TASK TO CARRY OUT:
Return the records below exactly as they are written.

AVAILABLE RECORDS Start Marker

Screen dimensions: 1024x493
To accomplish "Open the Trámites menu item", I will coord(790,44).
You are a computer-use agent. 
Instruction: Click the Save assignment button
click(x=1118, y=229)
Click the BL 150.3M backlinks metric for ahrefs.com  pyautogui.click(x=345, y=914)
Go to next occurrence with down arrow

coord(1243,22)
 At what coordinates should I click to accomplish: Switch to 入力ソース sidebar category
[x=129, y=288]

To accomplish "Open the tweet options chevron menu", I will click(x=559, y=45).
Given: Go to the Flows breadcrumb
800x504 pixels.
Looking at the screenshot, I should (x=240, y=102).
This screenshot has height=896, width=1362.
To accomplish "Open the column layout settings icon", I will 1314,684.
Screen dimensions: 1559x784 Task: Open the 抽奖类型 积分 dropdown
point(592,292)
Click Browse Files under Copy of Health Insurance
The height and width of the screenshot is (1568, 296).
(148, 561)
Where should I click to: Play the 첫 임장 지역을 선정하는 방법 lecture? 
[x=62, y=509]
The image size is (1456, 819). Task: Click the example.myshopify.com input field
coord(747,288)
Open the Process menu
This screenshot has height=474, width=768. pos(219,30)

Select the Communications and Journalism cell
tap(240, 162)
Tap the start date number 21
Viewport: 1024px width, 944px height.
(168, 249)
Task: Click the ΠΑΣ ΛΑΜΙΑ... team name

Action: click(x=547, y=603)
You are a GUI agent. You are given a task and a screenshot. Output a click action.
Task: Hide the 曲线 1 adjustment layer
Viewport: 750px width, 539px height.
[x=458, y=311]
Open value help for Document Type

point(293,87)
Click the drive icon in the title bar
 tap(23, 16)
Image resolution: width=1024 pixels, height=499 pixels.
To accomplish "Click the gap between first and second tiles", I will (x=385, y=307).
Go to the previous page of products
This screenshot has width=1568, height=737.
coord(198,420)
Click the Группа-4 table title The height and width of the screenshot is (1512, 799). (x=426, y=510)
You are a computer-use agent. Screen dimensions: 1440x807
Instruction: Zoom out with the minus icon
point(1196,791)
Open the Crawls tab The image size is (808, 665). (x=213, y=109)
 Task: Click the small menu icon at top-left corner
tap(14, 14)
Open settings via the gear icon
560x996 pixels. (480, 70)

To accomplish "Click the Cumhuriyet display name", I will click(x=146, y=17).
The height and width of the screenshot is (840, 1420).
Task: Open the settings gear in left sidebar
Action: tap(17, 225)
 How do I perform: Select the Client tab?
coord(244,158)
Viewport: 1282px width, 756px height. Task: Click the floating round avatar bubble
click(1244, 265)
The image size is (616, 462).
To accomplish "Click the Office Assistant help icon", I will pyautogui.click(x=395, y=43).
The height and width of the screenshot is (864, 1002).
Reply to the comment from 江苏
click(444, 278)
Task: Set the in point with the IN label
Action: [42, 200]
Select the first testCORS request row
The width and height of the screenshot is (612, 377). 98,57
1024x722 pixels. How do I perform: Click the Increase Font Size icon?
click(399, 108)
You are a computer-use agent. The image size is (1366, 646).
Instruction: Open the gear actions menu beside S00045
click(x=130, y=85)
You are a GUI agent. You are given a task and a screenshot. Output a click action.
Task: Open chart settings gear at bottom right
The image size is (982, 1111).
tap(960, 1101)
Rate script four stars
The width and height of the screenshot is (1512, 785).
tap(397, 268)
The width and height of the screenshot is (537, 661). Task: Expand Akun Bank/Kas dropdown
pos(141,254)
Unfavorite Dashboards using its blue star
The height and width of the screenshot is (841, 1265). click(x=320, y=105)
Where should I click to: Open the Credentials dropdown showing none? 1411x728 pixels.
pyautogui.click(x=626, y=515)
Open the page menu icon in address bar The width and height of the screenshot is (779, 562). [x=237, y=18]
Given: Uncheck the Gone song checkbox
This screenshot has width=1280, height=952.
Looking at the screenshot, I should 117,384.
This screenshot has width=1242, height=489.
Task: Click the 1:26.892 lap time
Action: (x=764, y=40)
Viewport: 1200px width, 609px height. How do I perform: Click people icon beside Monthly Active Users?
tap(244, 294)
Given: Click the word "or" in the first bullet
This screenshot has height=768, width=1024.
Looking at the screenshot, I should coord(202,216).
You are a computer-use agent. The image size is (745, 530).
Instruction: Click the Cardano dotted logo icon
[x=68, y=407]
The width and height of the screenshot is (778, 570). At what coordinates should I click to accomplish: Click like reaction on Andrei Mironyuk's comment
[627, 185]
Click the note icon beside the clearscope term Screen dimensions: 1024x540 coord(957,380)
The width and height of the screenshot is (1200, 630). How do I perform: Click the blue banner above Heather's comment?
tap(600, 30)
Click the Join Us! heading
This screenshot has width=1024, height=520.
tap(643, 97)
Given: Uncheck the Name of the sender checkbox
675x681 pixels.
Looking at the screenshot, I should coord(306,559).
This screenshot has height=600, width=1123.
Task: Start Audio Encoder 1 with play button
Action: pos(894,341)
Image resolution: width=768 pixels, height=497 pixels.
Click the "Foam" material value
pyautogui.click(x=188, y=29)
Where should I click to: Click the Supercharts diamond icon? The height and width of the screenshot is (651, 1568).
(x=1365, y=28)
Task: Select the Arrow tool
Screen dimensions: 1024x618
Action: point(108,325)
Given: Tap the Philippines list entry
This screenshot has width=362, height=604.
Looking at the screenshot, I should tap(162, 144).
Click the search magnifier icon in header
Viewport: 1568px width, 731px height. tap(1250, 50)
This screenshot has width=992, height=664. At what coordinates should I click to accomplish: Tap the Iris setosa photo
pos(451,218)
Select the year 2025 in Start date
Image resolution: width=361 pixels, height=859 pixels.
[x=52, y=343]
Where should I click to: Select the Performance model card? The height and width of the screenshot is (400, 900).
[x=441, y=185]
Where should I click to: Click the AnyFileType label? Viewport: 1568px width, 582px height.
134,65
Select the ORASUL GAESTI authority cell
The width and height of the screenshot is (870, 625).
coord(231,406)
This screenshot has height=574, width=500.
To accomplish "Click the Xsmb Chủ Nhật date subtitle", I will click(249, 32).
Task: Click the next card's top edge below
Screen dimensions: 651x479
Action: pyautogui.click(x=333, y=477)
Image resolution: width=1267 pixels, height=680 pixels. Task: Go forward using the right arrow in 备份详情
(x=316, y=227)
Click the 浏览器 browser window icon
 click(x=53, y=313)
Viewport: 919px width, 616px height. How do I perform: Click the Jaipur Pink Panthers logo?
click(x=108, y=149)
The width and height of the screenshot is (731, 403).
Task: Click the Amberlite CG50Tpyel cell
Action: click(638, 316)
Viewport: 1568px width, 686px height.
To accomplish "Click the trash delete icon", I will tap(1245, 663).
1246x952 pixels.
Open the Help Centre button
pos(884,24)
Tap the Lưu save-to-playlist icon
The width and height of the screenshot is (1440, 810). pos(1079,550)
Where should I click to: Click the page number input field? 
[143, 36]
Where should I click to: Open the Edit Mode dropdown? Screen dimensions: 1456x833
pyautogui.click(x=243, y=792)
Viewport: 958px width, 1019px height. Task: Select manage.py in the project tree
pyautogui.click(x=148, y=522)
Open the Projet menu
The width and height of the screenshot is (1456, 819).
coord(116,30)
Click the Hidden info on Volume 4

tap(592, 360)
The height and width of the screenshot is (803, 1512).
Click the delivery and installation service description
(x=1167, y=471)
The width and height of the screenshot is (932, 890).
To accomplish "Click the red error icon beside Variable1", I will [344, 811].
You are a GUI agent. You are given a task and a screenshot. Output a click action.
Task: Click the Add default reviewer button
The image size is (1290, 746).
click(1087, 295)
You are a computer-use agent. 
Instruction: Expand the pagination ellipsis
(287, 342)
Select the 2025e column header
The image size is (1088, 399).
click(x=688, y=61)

AVAILABLE RECORDS End Marker

SOLVED PROBLEM:
Screen dimensions: 1024x493
To accomplish "Open the Trámites menu item", I will coord(790,44).
You are a computer-use agent. 
Instruction: Click the Save assignment button
click(x=1118, y=229)
Click the BL 150.3M backlinks metric for ahrefs.com  pyautogui.click(x=345, y=914)
Go to next occurrence with down arrow

coord(1243,22)
 At what coordinates should I click to accomplish: Switch to 入力ソース sidebar category
[x=129, y=288]

To accomplish "Open the tweet options chevron menu", I will click(x=559, y=45).
Given: Go to the Flows breadcrumb
800x504 pixels.
Looking at the screenshot, I should (x=240, y=102).
This screenshot has height=896, width=1362.
To accomplish "Open the column layout settings icon", I will 1314,684.
Screen dimensions: 1559x784 Task: Open the 抽奖类型 积分 dropdown
point(592,292)
Click Browse Files under Copy of Health Insurance
The height and width of the screenshot is (1568, 296).
(148, 561)
Where should I click to: Play the 첫 임장 지역을 선정하는 방법 lecture? 
[x=62, y=509]
The image size is (1456, 819). Task: Click the example.myshopify.com input field
coord(747,288)
Open the Process menu
This screenshot has height=474, width=768. pos(219,30)

Select the Communications and Journalism cell
tap(240, 162)
Tap the start date number 21
Viewport: 1024px width, 944px height.
(168, 249)
Task: Click the ΠΑΣ ΛΑΜΙΑ... team name

Action: click(x=547, y=603)
You are a GUI agent. You are given a task and a screenshot. Output a click action.
Task: Hide the 曲线 1 adjustment layer
Viewport: 750px width, 539px height.
[x=458, y=311]
Open value help for Document Type

point(293,87)
Click the drive icon in the title bar
 tap(23, 16)
Image resolution: width=1024 pixels, height=499 pixels.
To accomplish "Click the gap between first and second tiles", I will (x=385, y=307).
Go to the previous page of products
This screenshot has width=1568, height=737.
coord(198,420)
Click the Группа-4 table title The height and width of the screenshot is (1512, 799). (x=426, y=510)
You are a computer-use agent. Screen dimensions: 1440x807
Instruction: Zoom out with the minus icon
point(1196,791)
Open the Crawls tab The image size is (808, 665). (x=213, y=109)
 Task: Click the small menu icon at top-left corner
tap(14, 14)
Open settings via the gear icon
560x996 pixels. (480, 70)

To accomplish "Click the Cumhuriyet display name", I will click(x=146, y=17).
The height and width of the screenshot is (840, 1420).
Task: Open the settings gear in left sidebar
Action: tap(17, 225)
 How do I perform: Select the Client tab?
coord(244,158)
Viewport: 1282px width, 756px height. Task: Click the floating round avatar bubble
click(1244, 265)
The image size is (616, 462).
To accomplish "Click the Office Assistant help icon", I will pyautogui.click(x=395, y=43).
The height and width of the screenshot is (864, 1002).
Reply to the comment from 江苏
click(444, 278)
Task: Set the in point with the IN label
Action: [42, 200]
Select the first testCORS request row
The width and height of the screenshot is (612, 377). 98,57
1024x722 pixels. How do I perform: Click the Increase Font Size icon?
click(399, 108)
You are a computer-use agent. The image size is (1366, 646).
Instruction: Open the gear actions menu beside S00045
click(x=130, y=85)
You are a GUI agent. You are given a task and a screenshot. Output a click action.
Task: Open chart settings gear at bottom right
The image size is (982, 1111).
tap(960, 1101)
Rate script four stars
The width and height of the screenshot is (1512, 785).
tap(397, 268)
The width and height of the screenshot is (537, 661). Task: Expand Akun Bank/Kas dropdown
pos(141,254)
Unfavorite Dashboards using its blue star
The height and width of the screenshot is (841, 1265). click(x=320, y=105)
Where should I click to: Open the Credentials dropdown showing none? 1411x728 pixels.
pyautogui.click(x=626, y=515)
Open the page menu icon in address bar The width and height of the screenshot is (779, 562). [x=237, y=18]
Given: Uncheck the Gone song checkbox
This screenshot has width=1280, height=952.
Looking at the screenshot, I should 117,384.
This screenshot has width=1242, height=489.
Task: Click the 1:26.892 lap time
Action: (x=764, y=40)
Viewport: 1200px width, 609px height. How do I perform: Click people icon beside Monthly Active Users?
tap(244, 294)
Given: Click the word "or" in the first bullet
This screenshot has height=768, width=1024.
Looking at the screenshot, I should coord(202,216).
You are a computer-use agent. The image size is (745, 530).
Instruction: Click the Cardano dotted logo icon
[x=68, y=407]
The width and height of the screenshot is (778, 570). At what coordinates should I click to accomplish: Click like reaction on Andrei Mironyuk's comment
[627, 185]
Click the note icon beside the clearscope term Screen dimensions: 1024x540 coord(957,380)
The width and height of the screenshot is (1200, 630). How do I perform: Click the blue banner above Heather's comment?
tap(600, 30)
Click the Join Us! heading
This screenshot has width=1024, height=520.
tap(643, 97)
Given: Uncheck the Name of the sender checkbox
675x681 pixels.
Looking at the screenshot, I should coord(306,559).
This screenshot has height=600, width=1123.
Task: Start Audio Encoder 1 with play button
Action: pos(894,341)
Image resolution: width=768 pixels, height=497 pixels.
Click the "Foam" material value
pyautogui.click(x=188, y=29)
Where should I click to: Click the Supercharts diamond icon? The height and width of the screenshot is (651, 1568).
(x=1365, y=28)
Task: Select the Arrow tool
Screen dimensions: 1024x618
Action: point(108,325)
Given: Tap the Philippines list entry
This screenshot has width=362, height=604.
Looking at the screenshot, I should tap(162, 144).
Click the search magnifier icon in header
Viewport: 1568px width, 731px height. tap(1250, 50)
This screenshot has width=992, height=664. At what coordinates should I click to accomplish: Tap the Iris setosa photo
pos(451,218)
Select the year 2025 in Start date
Image resolution: width=361 pixels, height=859 pixels.
[x=52, y=343]
Where should I click to: Select the Performance model card? The height and width of the screenshot is (400, 900).
[x=441, y=185]
Where should I click to: Click the AnyFileType label? Viewport: 1568px width, 582px height.
134,65
Select the ORASUL GAESTI authority cell
The width and height of the screenshot is (870, 625).
coord(231,406)
This screenshot has height=574, width=500.
To accomplish "Click the Xsmb Chủ Nhật date subtitle", I will click(249, 32).
Task: Click the next card's top edge below
Screen dimensions: 651x479
Action: pyautogui.click(x=333, y=477)
Image resolution: width=1267 pixels, height=680 pixels. Task: Go forward using the right arrow in 备份详情
(x=316, y=227)
Click the 浏览器 browser window icon
 click(x=53, y=313)
Viewport: 919px width, 616px height. How do I perform: Click the Jaipur Pink Panthers logo?
click(x=108, y=149)
The width and height of the screenshot is (731, 403).
Task: Click the Amberlite CG50Tpyel cell
Action: click(638, 316)
Viewport: 1568px width, 686px height.
To accomplish "Click the trash delete icon", I will tap(1245, 663).
1246x952 pixels.
Open the Help Centre button
pos(884,24)
Tap the Lưu save-to-playlist icon
The width and height of the screenshot is (1440, 810). pos(1079,550)
Where should I click to: Click the page number input field? 
[143, 36]
Where should I click to: Open the Edit Mode dropdown? Screen dimensions: 1456x833
pyautogui.click(x=243, y=792)
Viewport: 958px width, 1019px height. Task: Select manage.py in the project tree
pyautogui.click(x=148, y=522)
Open the Projet menu
The width and height of the screenshot is (1456, 819).
coord(116,30)
Click the Hidden info on Volume 4

tap(592, 360)
The height and width of the screenshot is (803, 1512).
Click the delivery and installation service description
(x=1167, y=471)
The width and height of the screenshot is (932, 890).
To accomplish "Click the red error icon beside Variable1", I will [344, 811].
You are a GUI agent. You are given a task and a screenshot. Output a click action.
Task: Click the Add default reviewer button
The image size is (1290, 746).
click(1087, 295)
You are a computer-use agent. 
Instruction: Expand the pagination ellipsis
(287, 342)
Select the 2025e column header
The image size is (1088, 399).
click(x=688, y=61)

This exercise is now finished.